Could you give the lines from the one containing "The height and width of the screenshot is (716, 1568)." up to and including the one containing "Click the orange" as a numbered list, leaving out any blank lines?

────

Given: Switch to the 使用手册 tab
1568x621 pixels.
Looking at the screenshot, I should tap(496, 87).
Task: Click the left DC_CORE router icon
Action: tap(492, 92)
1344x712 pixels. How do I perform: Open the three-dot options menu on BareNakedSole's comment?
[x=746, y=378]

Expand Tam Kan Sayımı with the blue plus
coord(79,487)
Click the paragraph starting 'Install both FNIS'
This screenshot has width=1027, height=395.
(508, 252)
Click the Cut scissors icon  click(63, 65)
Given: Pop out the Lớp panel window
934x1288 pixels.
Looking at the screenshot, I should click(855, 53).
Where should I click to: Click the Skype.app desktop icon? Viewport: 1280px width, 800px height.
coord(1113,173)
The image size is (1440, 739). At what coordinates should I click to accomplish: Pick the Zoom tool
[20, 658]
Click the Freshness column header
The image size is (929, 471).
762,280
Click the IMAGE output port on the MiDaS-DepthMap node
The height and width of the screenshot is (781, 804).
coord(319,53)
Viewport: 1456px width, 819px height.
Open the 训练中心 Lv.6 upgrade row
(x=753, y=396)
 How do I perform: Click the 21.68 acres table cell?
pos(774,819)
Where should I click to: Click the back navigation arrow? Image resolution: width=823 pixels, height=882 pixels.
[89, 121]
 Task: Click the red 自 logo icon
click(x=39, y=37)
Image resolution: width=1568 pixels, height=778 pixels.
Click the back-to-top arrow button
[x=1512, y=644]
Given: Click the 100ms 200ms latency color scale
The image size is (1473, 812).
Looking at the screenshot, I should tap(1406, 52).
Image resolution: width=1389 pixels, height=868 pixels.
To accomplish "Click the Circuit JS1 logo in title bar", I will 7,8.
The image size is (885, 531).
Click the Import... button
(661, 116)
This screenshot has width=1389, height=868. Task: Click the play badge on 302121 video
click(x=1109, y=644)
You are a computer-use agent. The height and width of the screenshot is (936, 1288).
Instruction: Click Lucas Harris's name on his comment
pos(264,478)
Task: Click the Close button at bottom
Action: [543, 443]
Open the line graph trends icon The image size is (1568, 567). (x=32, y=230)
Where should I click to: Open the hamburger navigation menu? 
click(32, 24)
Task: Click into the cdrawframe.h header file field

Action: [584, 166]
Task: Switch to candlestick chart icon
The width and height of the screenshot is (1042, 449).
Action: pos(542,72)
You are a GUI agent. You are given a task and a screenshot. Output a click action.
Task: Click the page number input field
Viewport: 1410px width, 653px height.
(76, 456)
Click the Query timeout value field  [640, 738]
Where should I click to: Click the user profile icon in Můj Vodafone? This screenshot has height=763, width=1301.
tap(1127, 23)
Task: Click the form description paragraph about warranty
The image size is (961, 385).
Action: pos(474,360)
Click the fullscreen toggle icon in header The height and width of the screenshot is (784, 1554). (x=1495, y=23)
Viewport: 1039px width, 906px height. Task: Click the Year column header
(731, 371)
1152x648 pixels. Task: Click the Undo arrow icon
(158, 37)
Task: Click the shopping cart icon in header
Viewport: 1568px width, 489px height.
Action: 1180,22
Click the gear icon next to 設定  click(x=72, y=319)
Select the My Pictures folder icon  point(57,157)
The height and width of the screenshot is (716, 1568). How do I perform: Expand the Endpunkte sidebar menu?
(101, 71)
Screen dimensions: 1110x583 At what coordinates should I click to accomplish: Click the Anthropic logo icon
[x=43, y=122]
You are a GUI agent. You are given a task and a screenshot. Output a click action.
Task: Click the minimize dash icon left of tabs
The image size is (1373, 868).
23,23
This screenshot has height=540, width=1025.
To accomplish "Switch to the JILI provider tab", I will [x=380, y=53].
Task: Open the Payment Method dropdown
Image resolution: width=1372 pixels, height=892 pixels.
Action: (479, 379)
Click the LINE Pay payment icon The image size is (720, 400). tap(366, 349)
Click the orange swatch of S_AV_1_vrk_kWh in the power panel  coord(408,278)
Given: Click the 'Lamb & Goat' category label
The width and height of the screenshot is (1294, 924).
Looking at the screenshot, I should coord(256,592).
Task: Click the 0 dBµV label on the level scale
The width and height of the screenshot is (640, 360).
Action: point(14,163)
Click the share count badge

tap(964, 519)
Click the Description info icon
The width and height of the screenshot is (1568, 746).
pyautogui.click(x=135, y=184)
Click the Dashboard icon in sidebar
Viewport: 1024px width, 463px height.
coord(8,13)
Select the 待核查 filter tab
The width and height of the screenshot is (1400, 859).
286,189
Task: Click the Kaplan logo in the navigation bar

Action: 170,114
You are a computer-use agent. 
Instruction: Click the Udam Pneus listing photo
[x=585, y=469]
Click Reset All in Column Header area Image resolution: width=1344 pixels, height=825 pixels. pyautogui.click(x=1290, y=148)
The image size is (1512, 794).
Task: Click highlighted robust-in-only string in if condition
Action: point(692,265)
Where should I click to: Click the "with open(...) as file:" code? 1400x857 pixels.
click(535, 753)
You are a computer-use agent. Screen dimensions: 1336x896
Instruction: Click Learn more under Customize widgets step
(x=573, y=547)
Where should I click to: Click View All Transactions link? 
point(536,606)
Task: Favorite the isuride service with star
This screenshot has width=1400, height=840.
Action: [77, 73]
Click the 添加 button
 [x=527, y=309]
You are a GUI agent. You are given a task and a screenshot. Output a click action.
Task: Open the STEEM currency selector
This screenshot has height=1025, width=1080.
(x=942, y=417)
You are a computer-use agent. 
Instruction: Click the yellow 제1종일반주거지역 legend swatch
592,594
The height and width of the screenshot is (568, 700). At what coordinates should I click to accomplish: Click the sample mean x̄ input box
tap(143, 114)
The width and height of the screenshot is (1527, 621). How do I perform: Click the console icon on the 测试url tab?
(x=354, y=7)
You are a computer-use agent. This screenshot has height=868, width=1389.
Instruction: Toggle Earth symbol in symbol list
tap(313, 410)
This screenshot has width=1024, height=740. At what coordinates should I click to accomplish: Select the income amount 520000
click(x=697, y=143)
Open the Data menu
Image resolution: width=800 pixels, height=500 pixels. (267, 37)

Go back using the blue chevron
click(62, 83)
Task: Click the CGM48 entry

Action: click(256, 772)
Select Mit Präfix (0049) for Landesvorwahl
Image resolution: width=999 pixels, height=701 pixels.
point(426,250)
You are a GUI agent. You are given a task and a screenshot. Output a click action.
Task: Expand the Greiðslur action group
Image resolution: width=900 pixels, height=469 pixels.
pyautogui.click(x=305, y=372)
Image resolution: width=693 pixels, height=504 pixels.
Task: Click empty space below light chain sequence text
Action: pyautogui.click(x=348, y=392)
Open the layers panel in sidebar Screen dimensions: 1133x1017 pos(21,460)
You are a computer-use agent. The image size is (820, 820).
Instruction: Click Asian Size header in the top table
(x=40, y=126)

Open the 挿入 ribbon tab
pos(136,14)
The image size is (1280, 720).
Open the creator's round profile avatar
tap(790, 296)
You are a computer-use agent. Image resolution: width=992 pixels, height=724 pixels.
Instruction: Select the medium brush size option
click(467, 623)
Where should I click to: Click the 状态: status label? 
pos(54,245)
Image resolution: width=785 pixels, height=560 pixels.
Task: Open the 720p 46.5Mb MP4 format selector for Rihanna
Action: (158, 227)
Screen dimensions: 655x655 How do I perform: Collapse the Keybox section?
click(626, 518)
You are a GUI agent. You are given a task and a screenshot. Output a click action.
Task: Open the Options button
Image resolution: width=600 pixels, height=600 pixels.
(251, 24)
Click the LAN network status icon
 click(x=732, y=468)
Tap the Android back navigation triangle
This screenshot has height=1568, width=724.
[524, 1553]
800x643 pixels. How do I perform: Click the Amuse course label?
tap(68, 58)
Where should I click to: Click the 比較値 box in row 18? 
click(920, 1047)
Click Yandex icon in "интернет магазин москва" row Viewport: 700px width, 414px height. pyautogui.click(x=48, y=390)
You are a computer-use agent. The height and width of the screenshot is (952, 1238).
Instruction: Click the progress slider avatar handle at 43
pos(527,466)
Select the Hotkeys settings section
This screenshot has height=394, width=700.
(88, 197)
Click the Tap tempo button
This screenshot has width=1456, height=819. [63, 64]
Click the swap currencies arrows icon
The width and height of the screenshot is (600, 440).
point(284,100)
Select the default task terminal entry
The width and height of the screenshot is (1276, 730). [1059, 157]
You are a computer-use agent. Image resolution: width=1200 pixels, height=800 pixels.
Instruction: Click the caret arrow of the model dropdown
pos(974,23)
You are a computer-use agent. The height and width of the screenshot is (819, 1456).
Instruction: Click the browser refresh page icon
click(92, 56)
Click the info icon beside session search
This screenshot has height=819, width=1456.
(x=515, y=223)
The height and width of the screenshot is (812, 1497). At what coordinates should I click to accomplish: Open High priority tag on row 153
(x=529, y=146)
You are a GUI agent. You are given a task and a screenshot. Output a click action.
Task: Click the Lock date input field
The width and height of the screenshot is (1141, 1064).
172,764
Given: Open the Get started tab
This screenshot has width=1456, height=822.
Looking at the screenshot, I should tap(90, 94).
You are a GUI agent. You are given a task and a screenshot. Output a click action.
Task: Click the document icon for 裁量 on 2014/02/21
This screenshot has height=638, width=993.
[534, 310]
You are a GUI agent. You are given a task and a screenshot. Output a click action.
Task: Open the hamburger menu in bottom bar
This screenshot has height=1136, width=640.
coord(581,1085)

────

> _WORKED ANSWER_
1. The height and width of the screenshot is (716, 1568). How do I perform: Expand the Endpunkte sidebar menu?
2. (101, 71)
3. Screen dimensions: 1110x583 At what coordinates should I click to accomplish: Click the Anthropic logo icon
4. [x=43, y=122]
5. You are a GUI agent. You are given a task and a screenshot. Output a click action.
6. Task: Click the minimize dash icon left of tabs
7. The image size is (1373, 868).
8. 23,23
9. This screenshot has height=540, width=1025.
10. To accomplish "Switch to the JILI provider tab", I will [x=380, y=53].
11. Task: Open the Payment Method dropdown
12. Image resolution: width=1372 pixels, height=892 pixels.
13. Action: (479, 379)
14. Click the LINE Pay payment icon The image size is (720, 400). tap(366, 349)
15. Click the orange swatch of S_AV_1_vrk_kWh in the power panel  coord(408,278)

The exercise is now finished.